Publié le 10 janvier 2026. Une cargaison de diesel illégal, initialement sous-estimée par les autorités mexicaines, révèle un possible réseau de fraude fiscale binational impliquant des entreprises et des fonctionnaires, soulevant des questions sur l’ampleur de la corruption et le contrôle des importations.
- Des documents officiels confirment que le navire Challenge Procyon a importé plus de 20,9 millions de litres de diesel, soit le double de ce qui avait été publiquement annoncé.
- Le carburant a été déguisé en « additifs pour huiles lubrifiantes » afin d’éviter le paiement des taxes.
- Une partie significative de la cargaison, plus de 10 millions de litres, n’a pas été retrouvée, alimentant les soupçons d’un vaste réseau de distribution illégale.
L’affaire, qui a débuté avec la saisie de carburant illégal dans le port de Tampico, a rapidement pris une tournure plus complexe, révélant un possible schéma de fraude fiscale à grande échelle, surnommé « huachicol fiscal ». Des documents du Service d’administration fiscale (SAT) ont confirmé que le navire Challenge Procyon avait transporté au Mexique 20 944 445,77 litres de diesel, une quantité bien supérieure aux 10 millions de litres initialement communiqués par le secrétaire à la Sécurité et à la Protection des citoyens, Omar García Harfuch.
Selon le procès-verbal de l’Agence nationale des douanes du Mexique, cité par le journal Reforma et consulté par l’organisation Mexicains contre la corruption et l’impunité (MCCI), la cargaison a été importée par l’entreprise Exemple, sous une fausse déclaration. Les documents douaniers indiquaient que l’envoi était constitué d’« additifs pour huiles lubrifiantes », une catégorie soumise à des taxes moins élevées que le diesel. Cependant, les analyses en laboratoire ont révélé qu’il s’agissait en réalité de diesel.
Le dossier précise que les 17 459 290 kilos déclarés dans la déclaration d’importation correspondent, en volume, à 20 944 445,77 litres. Cette confirmation officielle a plus que doublé le volume initialement annoncé, soulevant des questions sur la transparence des informations communiquées par les autorités.

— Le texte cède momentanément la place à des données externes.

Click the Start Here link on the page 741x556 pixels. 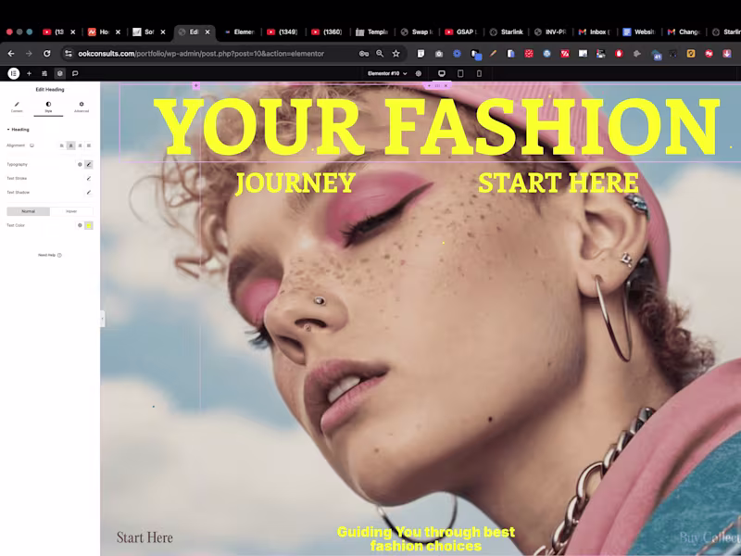tap(144, 537)
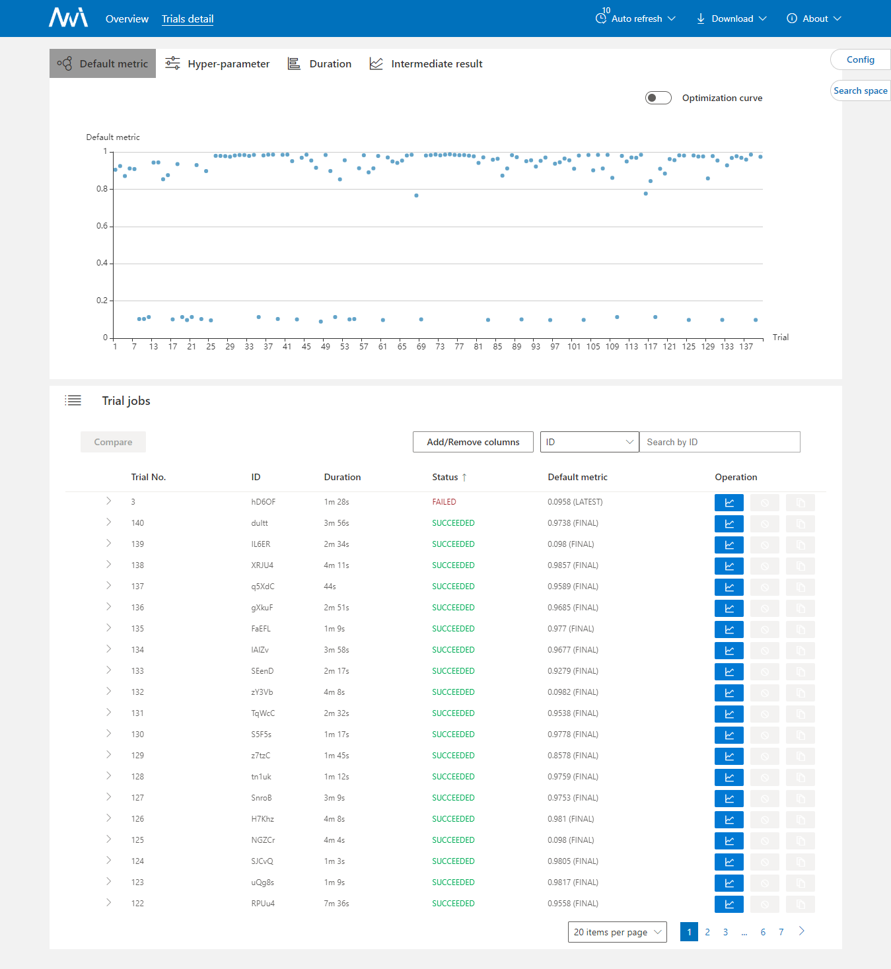The height and width of the screenshot is (969, 891).
Task: Open the Duration chart view
Action: 295,63
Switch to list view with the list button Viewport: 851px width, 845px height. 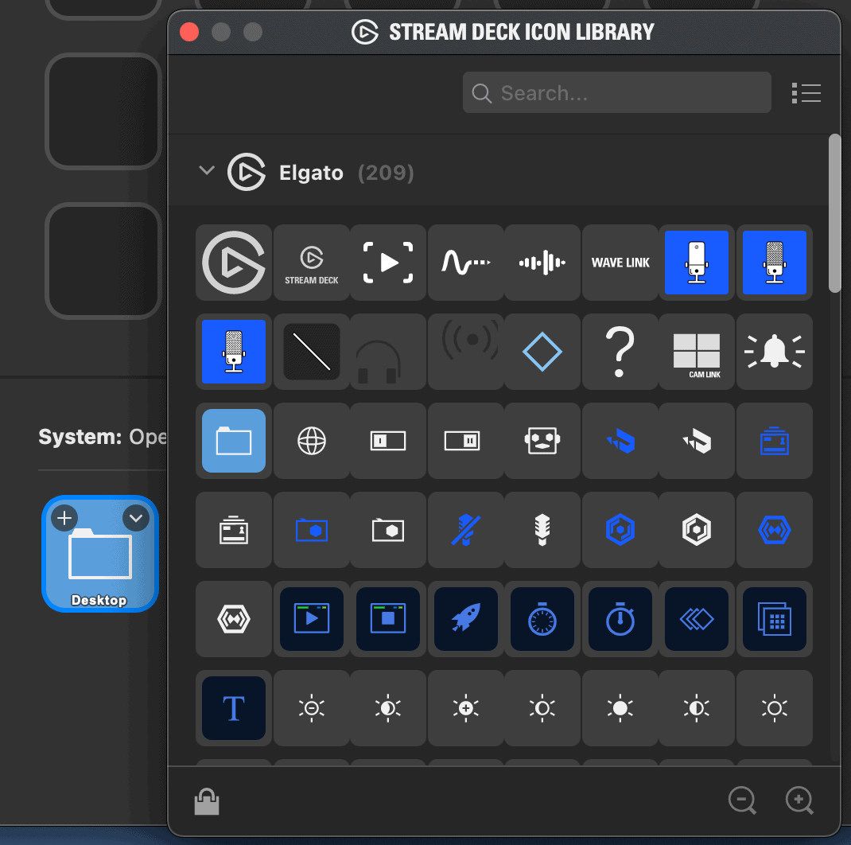[806, 93]
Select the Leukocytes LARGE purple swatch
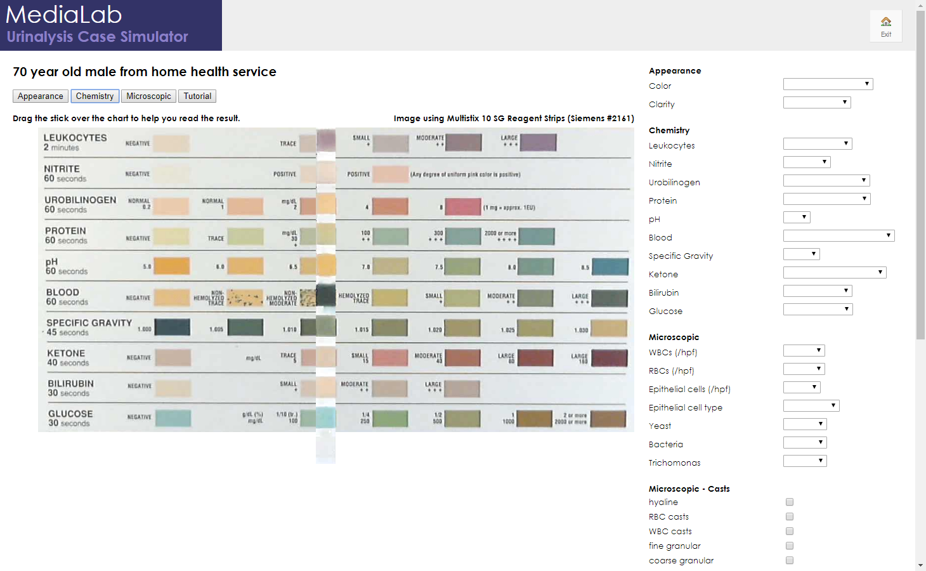This screenshot has height=571, width=926. pos(538,142)
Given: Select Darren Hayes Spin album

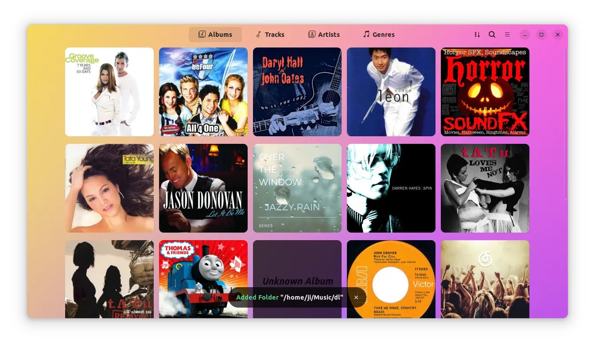Looking at the screenshot, I should (x=391, y=188).
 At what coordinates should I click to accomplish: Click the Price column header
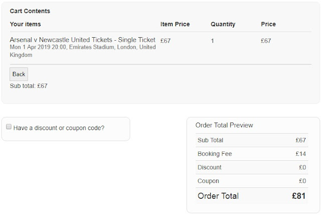click(268, 24)
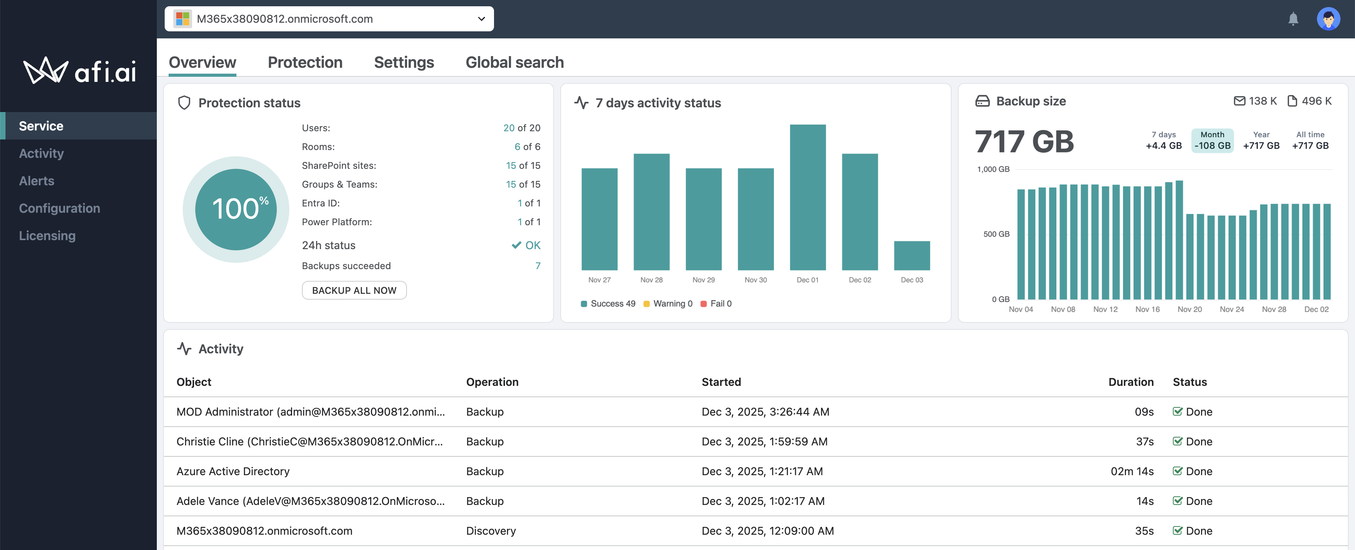Switch to the Protection tab
Viewport: 1355px width, 550px height.
pos(305,62)
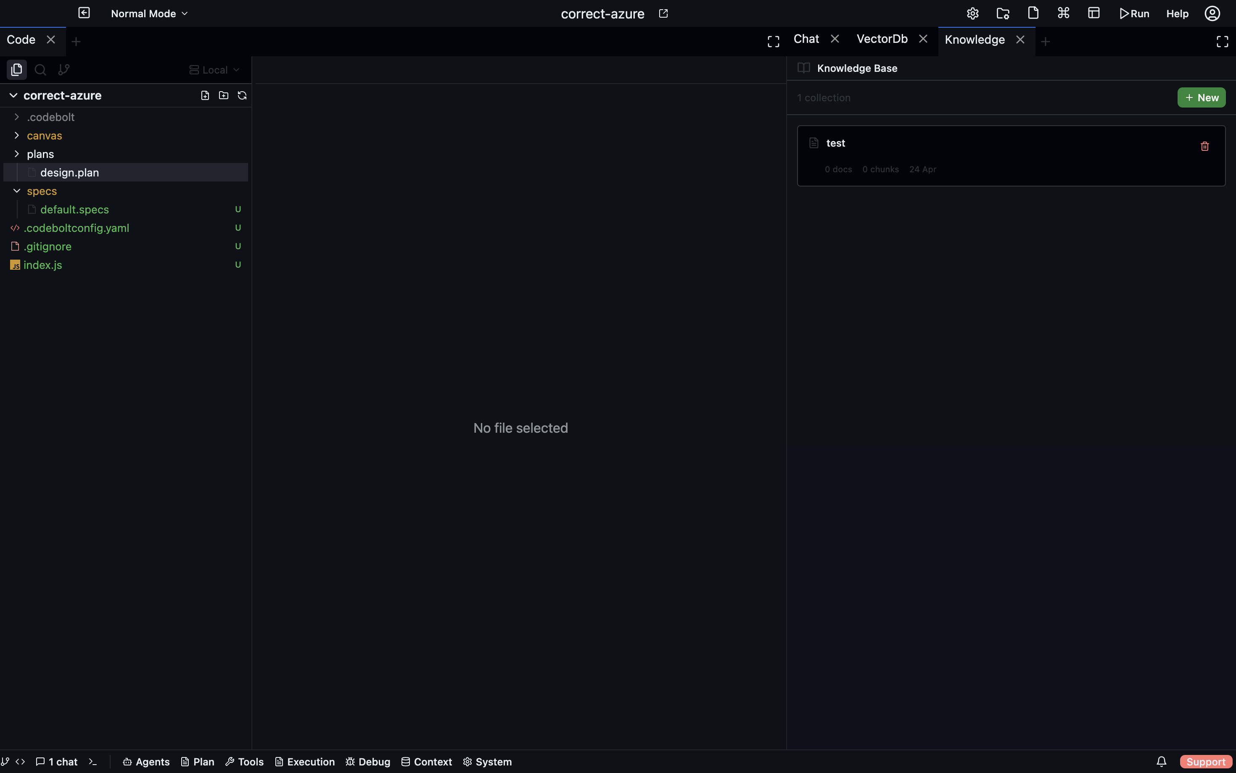
Task: Create a new folder in correct-azure
Action: 224,96
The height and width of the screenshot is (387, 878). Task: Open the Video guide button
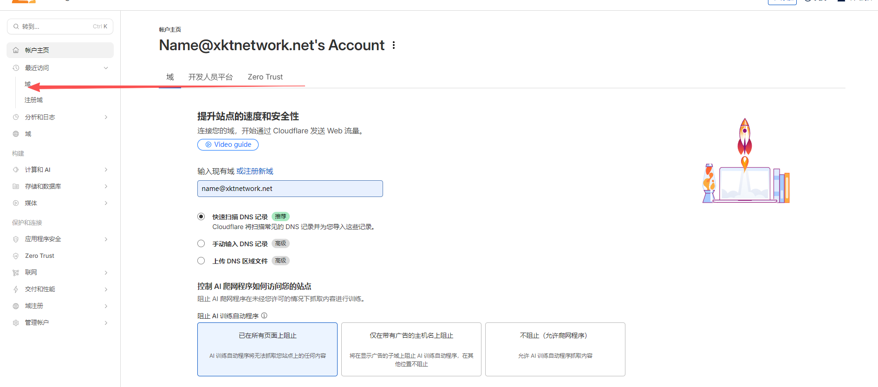228,144
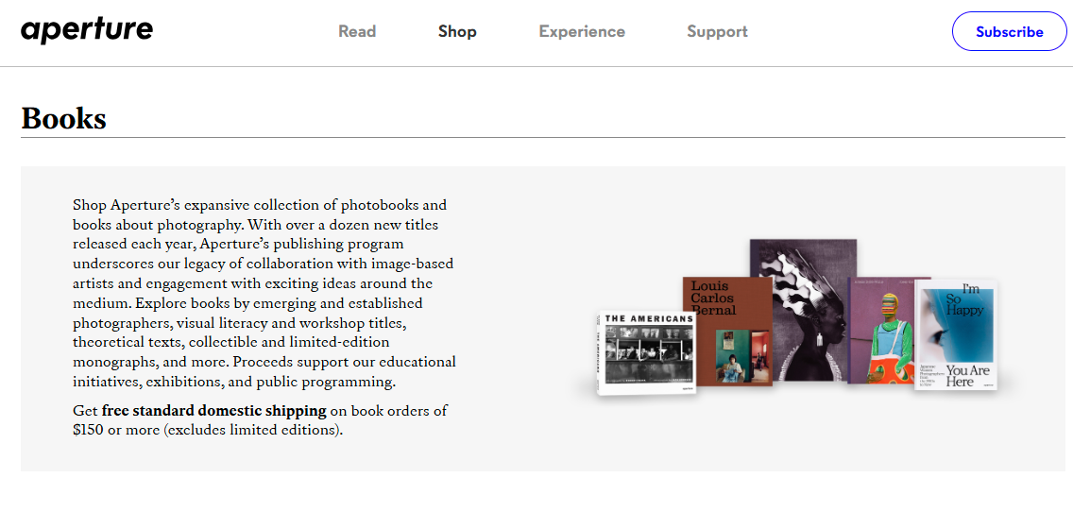Click the bold free standard domestic shipping text
The image size is (1073, 529).
pyautogui.click(x=213, y=411)
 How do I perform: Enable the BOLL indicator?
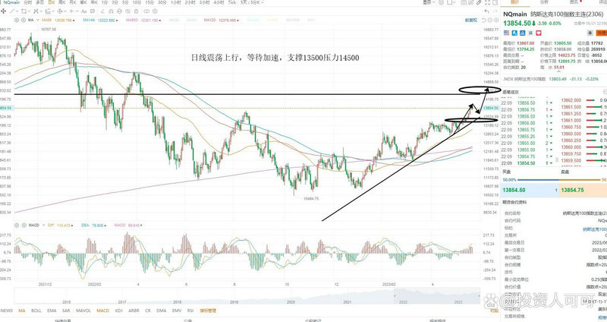(36, 311)
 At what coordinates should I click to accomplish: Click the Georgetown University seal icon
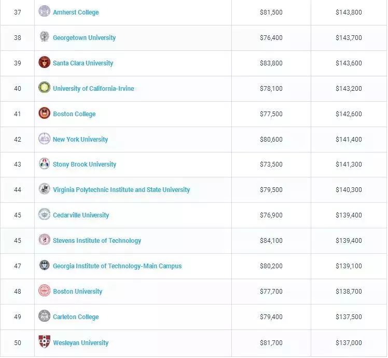[45, 37]
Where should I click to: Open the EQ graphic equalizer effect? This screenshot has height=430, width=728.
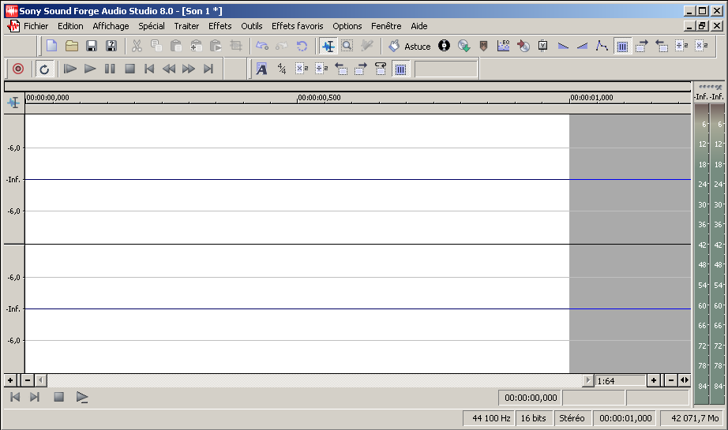[x=503, y=47]
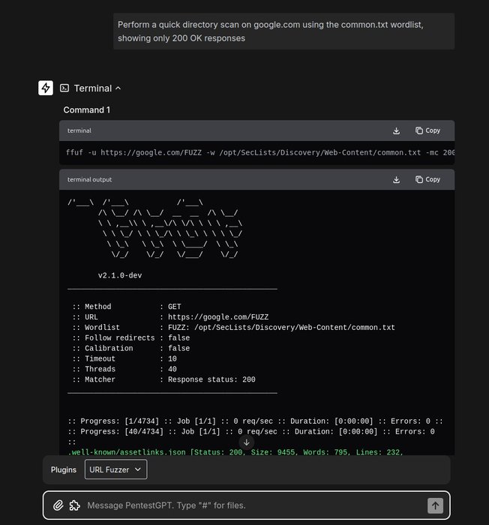489x525 pixels.
Task: Copy the terminal output
Action: [428, 179]
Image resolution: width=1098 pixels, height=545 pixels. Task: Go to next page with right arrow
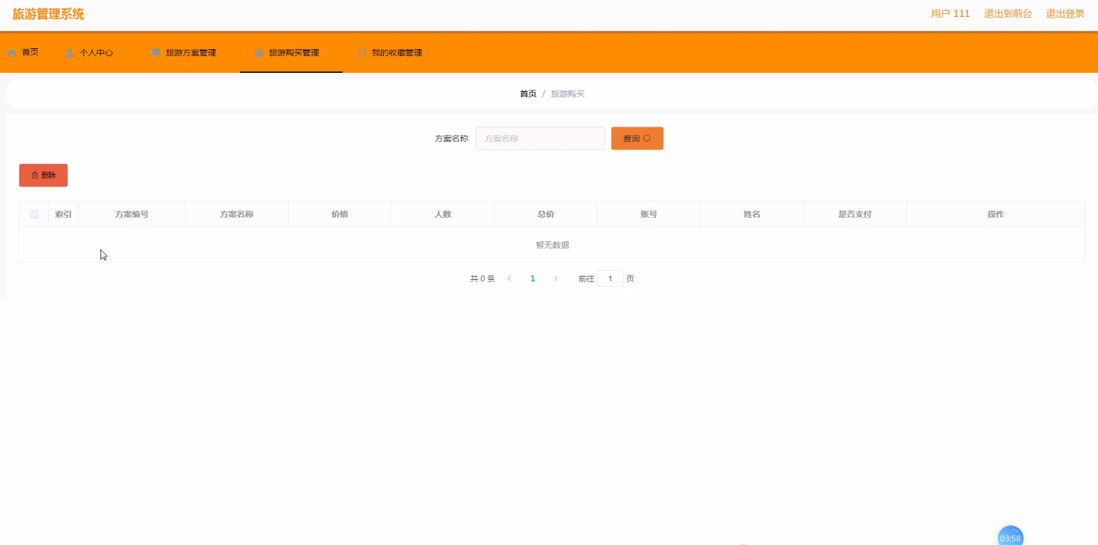(x=556, y=278)
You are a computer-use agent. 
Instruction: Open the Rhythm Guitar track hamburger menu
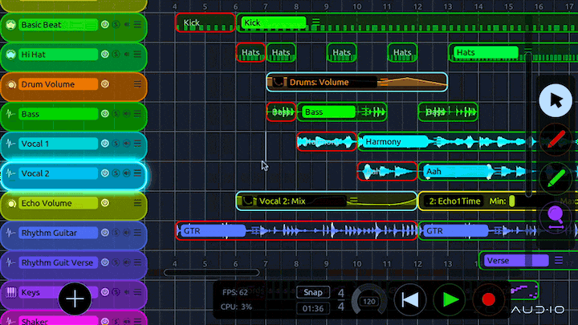pyautogui.click(x=137, y=233)
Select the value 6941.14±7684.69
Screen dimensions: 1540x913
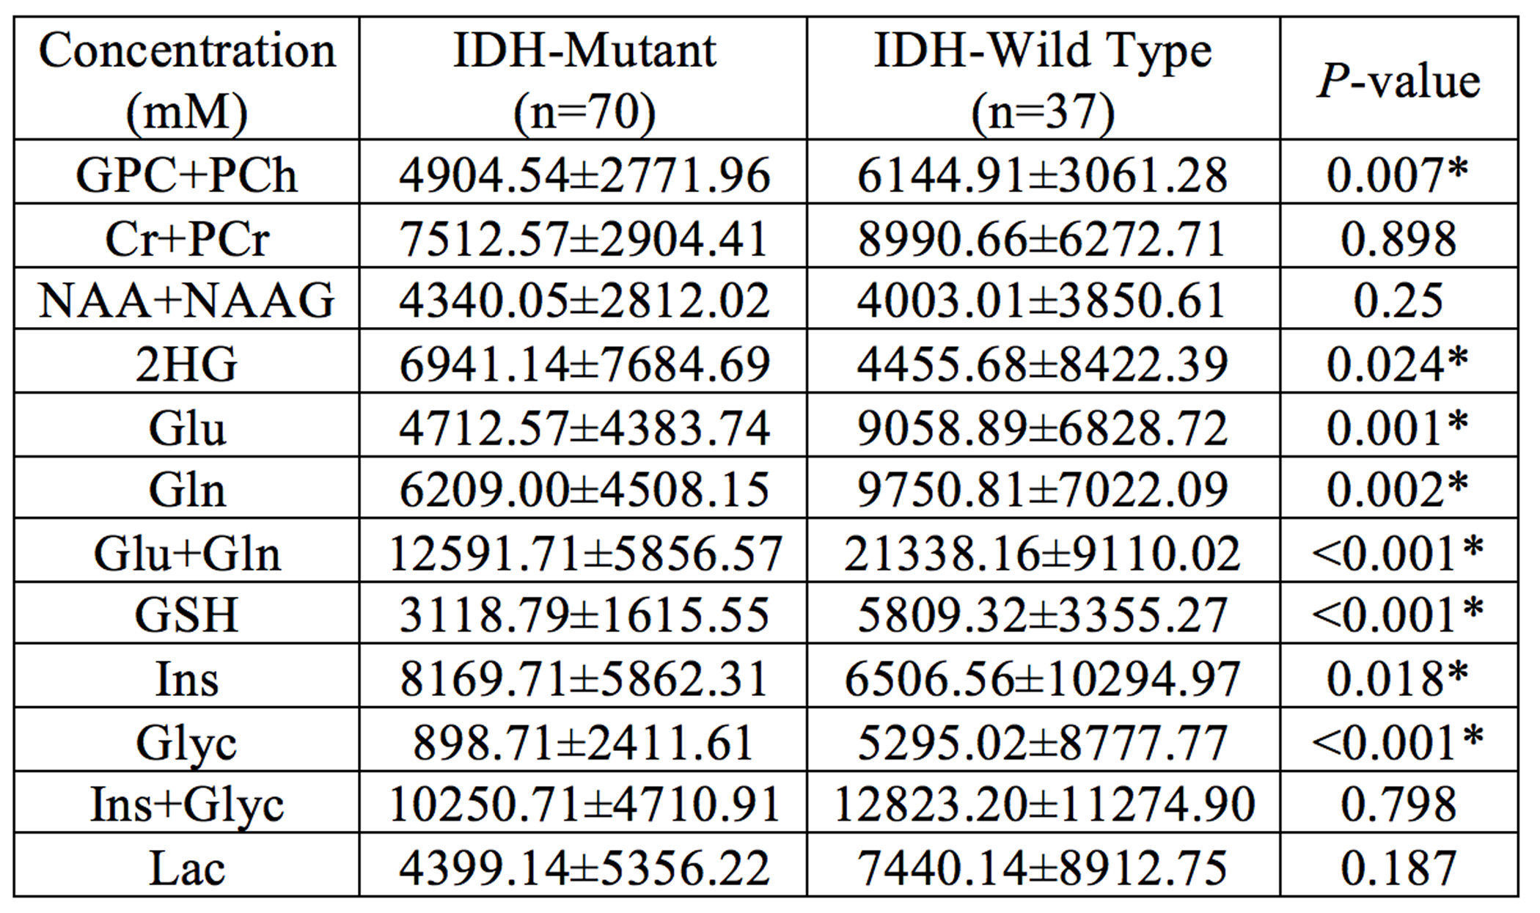[584, 364]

L’un des aspects les plus préoccupants de cette affaire est la disparition d’une partie importante de la cargaison. À ce jour, aucune information publique n’a été divulguée concernant la destination finale des plus de 10 millions de litres de diesel non localisés. Ce vide alimente les spéculations sur l’existence d’un réseau de distribution illégale et la possible implication d’acteurs supplémentaires.
Le « huachicol fiscal » se distingue du vol de carburant traditionnel par son mode opératoire. Il consiste à importer des carburants en les déclarant comme d’autres produits, à sous-évaluer la marchandise, ou à utiliser de fausses fractions tarifaires, afin d’éviter le paiement de l’impôt spécial sur la production et les services (IEPS), de la taxe sur la valeur ajoutée (TVA) et d’autres taxes. Le carburant entre ainsi légalement dans le pays sur le papier, mais illégalement en pratique, et est ensuite vendu à un prix inférieur, affectant les recettes fiscales et le marché formel.
L’affaire Challenge Procyon a mis en lumière un possible système d’importations simulées, impliquant des ramifications dans les ports, les douanes, les transports et le marché intérieur. Les autorités fiscales et des organisations comme MCCI ont documenté ce type de stratagème à plusieurs reprises. Rafael Marín Mollinedo, directeur de l’Agence nationale des douanes, a récemment déclaré que, malgré la persistance de la corruption, des progrès avaient été réalisés et près de 200 milliards de pesos avaient été récupérés grâce à la coordination avec les États-Unis.
Ce dossier a rouvert le débat national sur l’ampleur de la fraude fiscale et la nécessité de renforcer les contrôles aux frontières. Il met en évidence la complexité des réseaux de corruption et la difficulté de lutter contre les pratiques illégales qui affectent les finances publiques et la concurrence loyale. Des enquêtes récentes ont révélé un réseau encore plus vaste de trafic de carburant impliquant des douaniers et des militaires.
Selon des rapports, seulement six employés de Pemex ont été arrêtés pour « huachicol » au cours des dix dernières années, ce qui soulève des inquiétudes quant à l’impunité et au renforcement du crime organisé.